Stored entries:
▼
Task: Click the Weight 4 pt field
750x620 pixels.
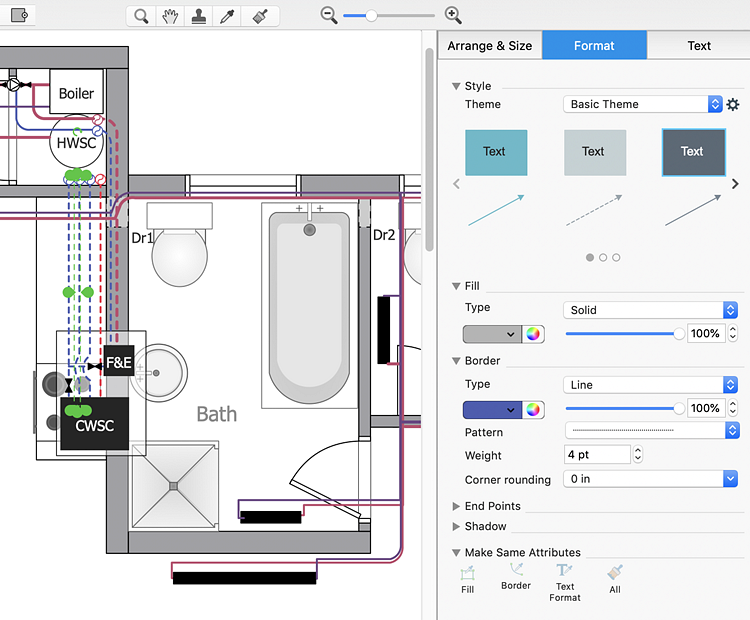Action: [597, 455]
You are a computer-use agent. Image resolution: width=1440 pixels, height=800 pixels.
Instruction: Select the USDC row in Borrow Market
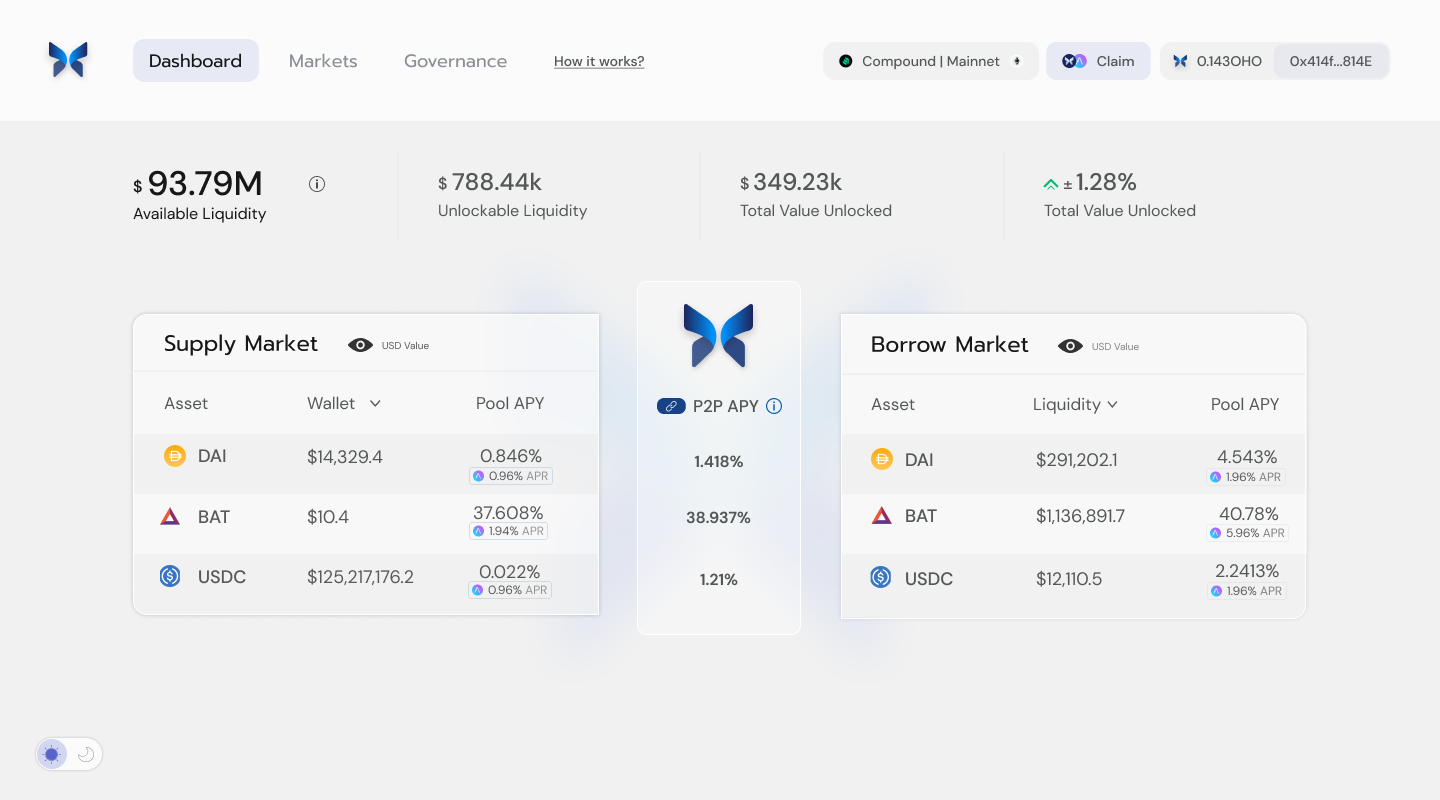1073,579
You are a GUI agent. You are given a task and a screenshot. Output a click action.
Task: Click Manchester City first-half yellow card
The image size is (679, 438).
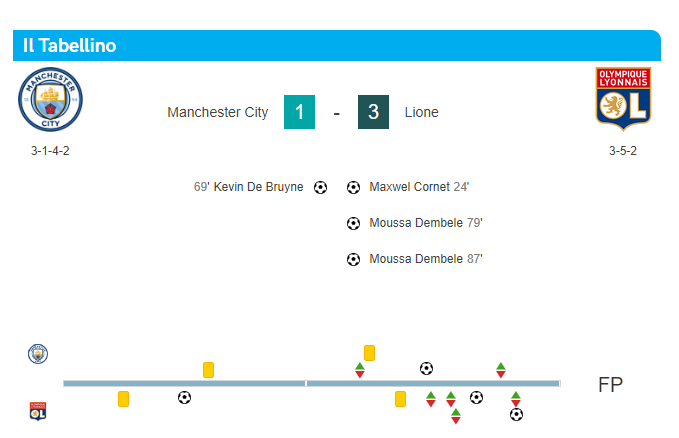pos(208,370)
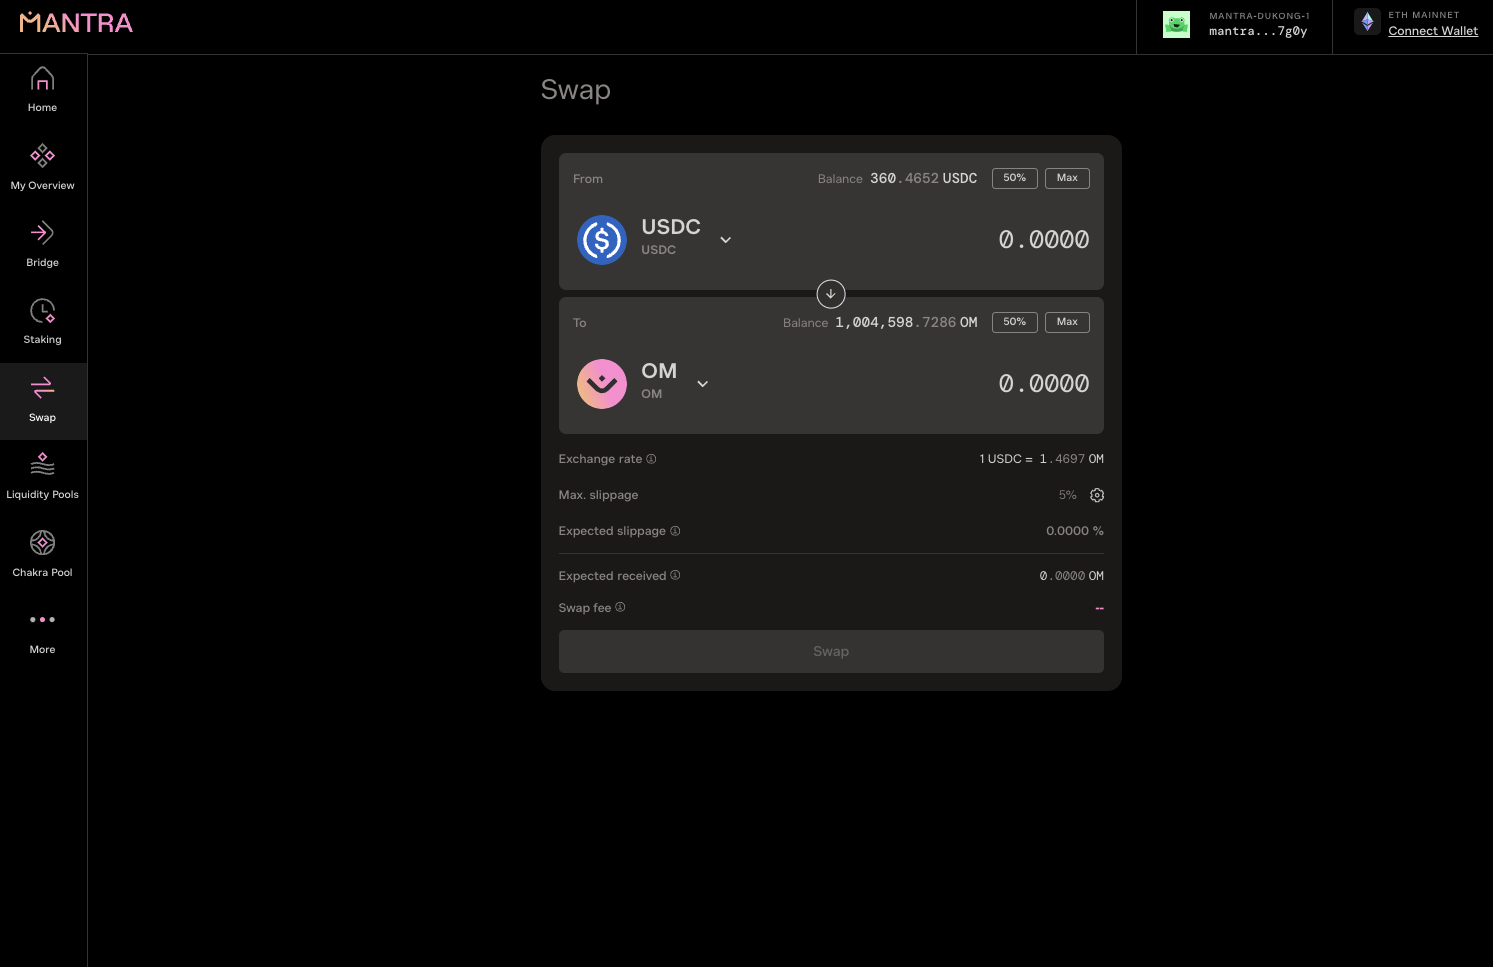Open the slippage settings gear icon

pos(1097,495)
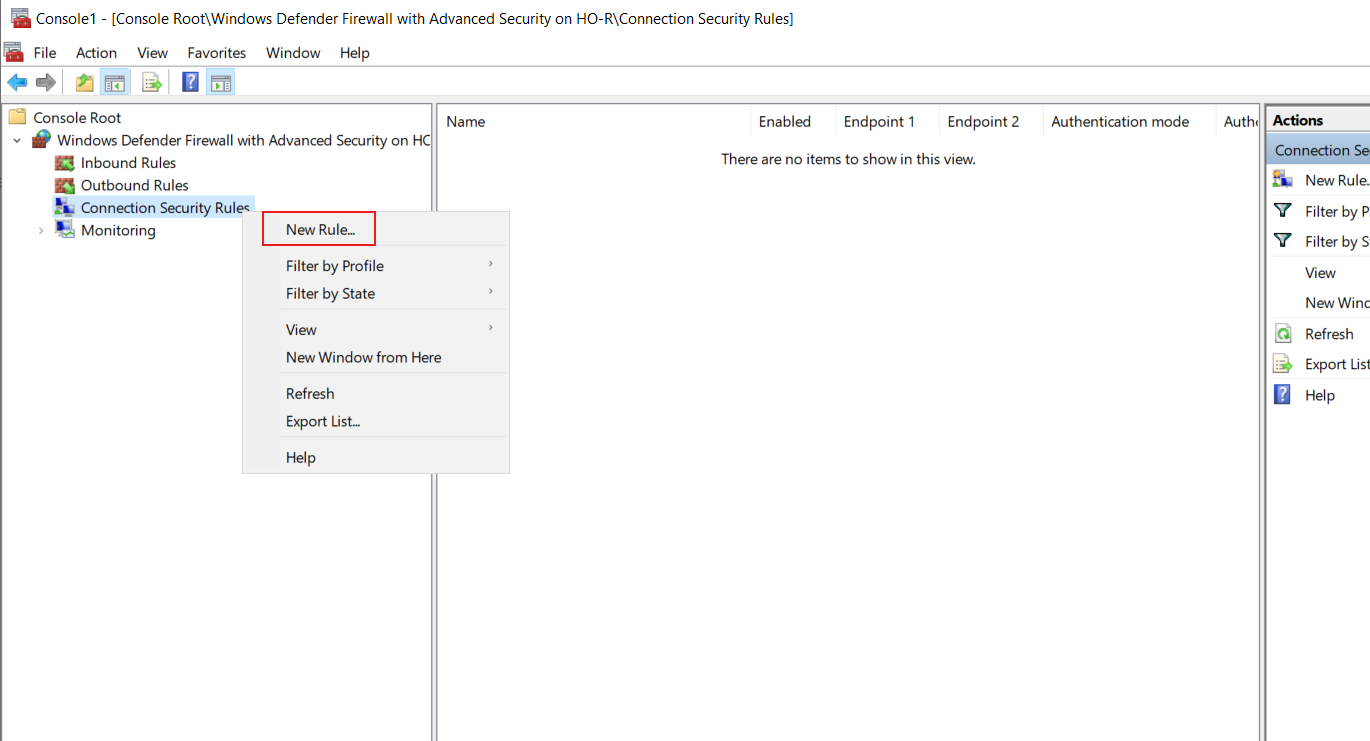
Task: Collapse the Windows Defender Firewall tree node
Action: point(17,141)
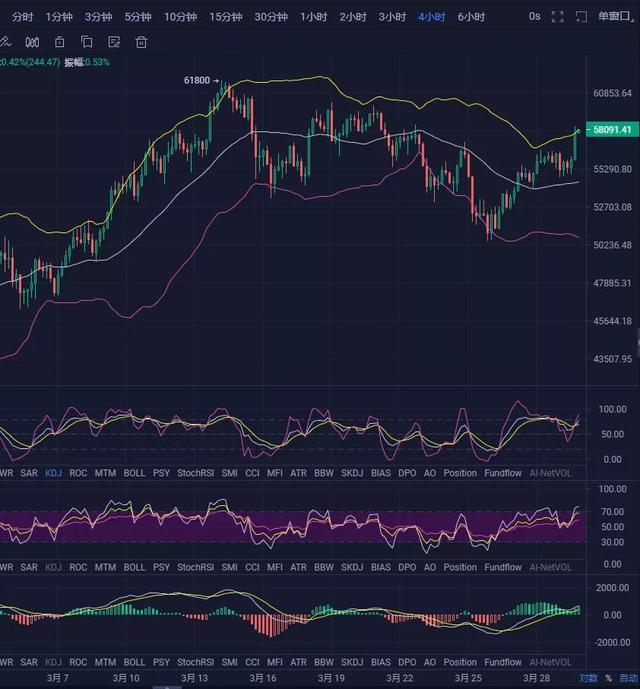Click the drawing pencil tool icon
The height and width of the screenshot is (689, 640).
point(6,42)
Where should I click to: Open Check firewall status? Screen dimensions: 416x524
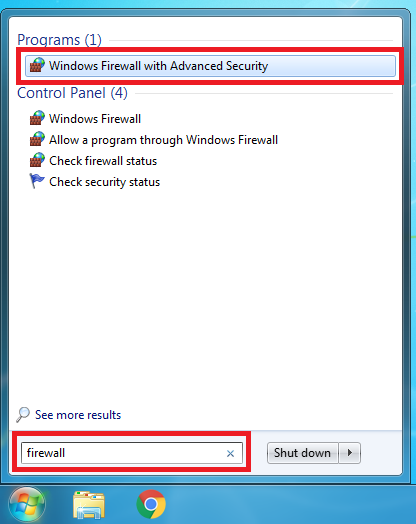click(x=103, y=161)
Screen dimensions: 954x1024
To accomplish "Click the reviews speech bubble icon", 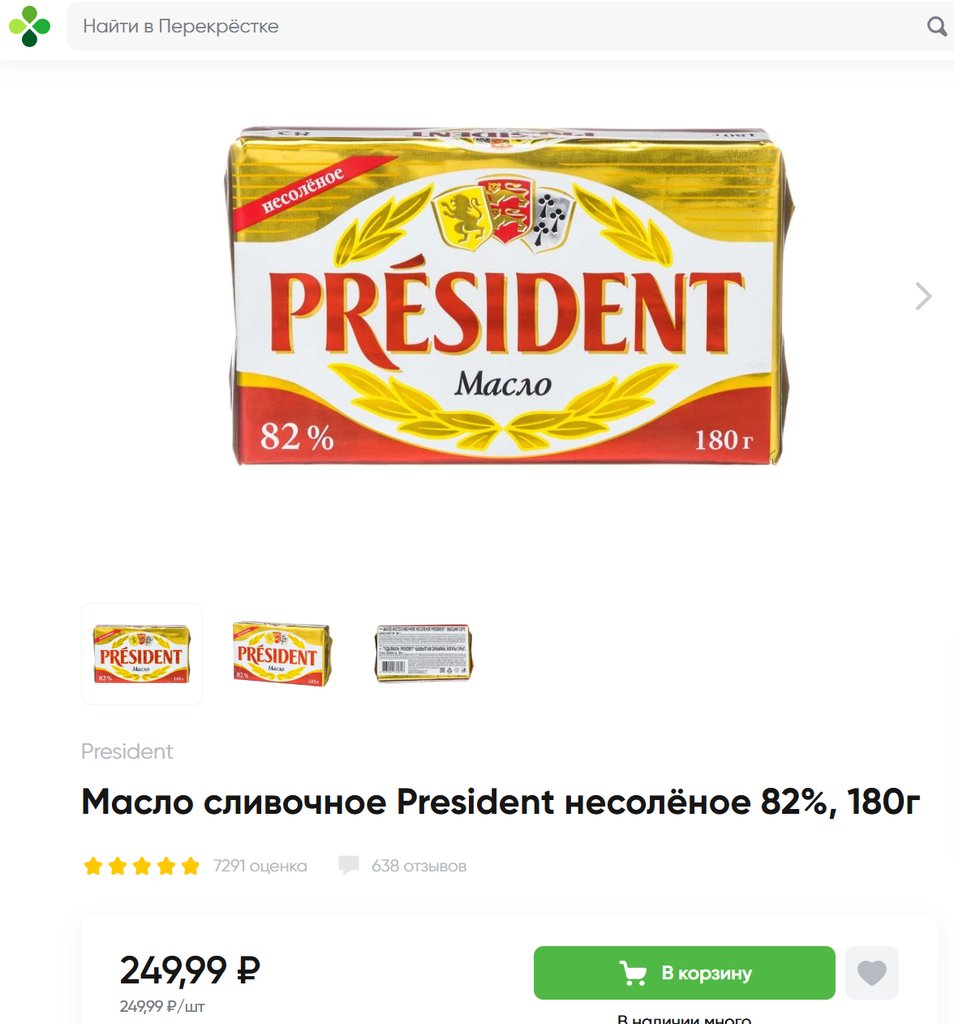I will click(349, 866).
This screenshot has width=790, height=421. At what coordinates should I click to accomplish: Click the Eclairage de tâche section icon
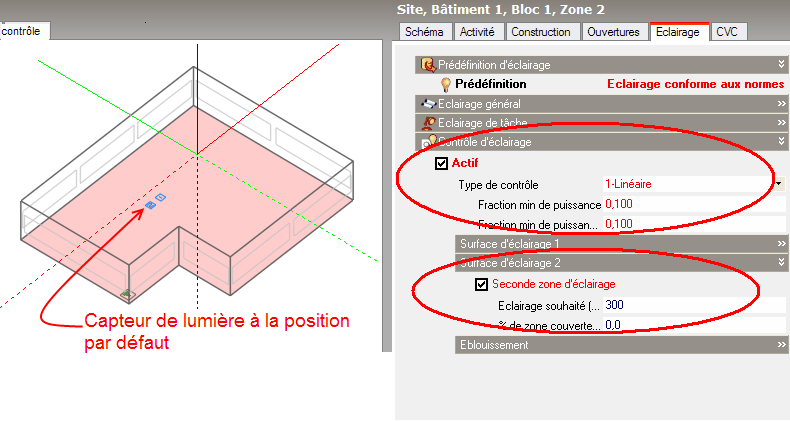[427, 123]
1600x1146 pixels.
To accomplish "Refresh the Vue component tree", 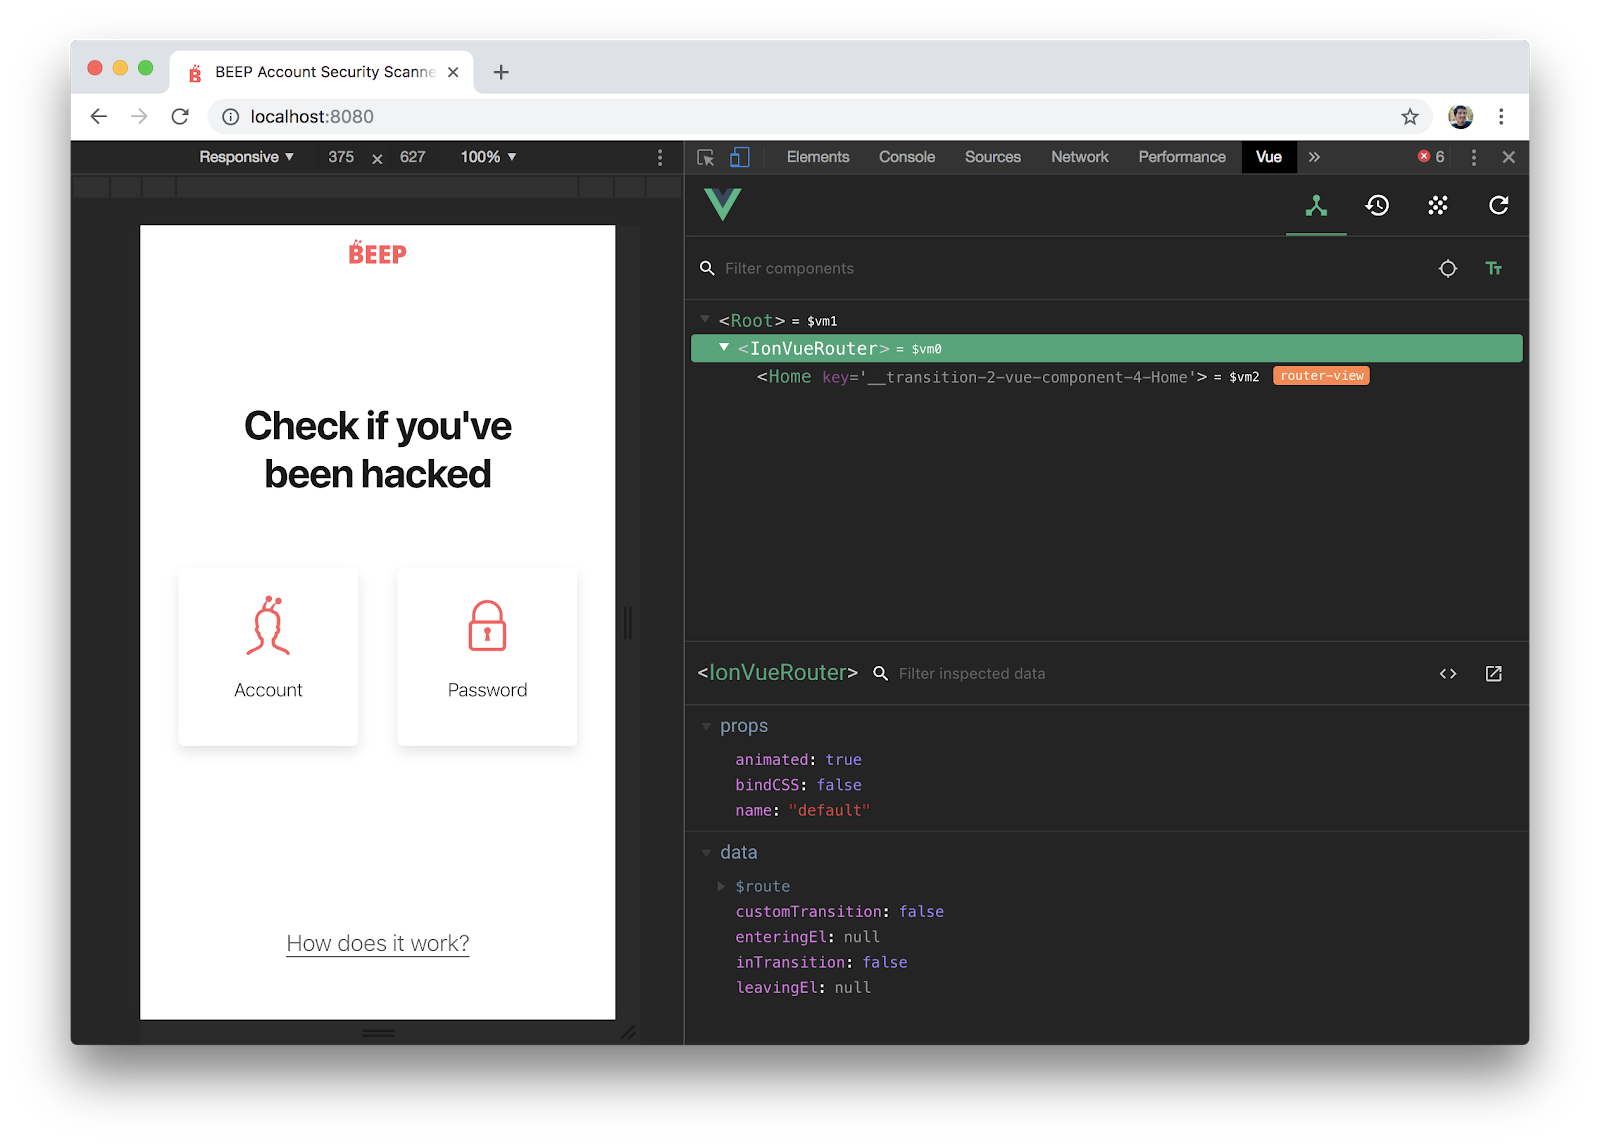I will 1498,206.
▲
● **Instructions to follow**:
State how many lines of the items above contain the word "should", matching case exactly. Reply with the number alone.

● **Answer to the task**:
2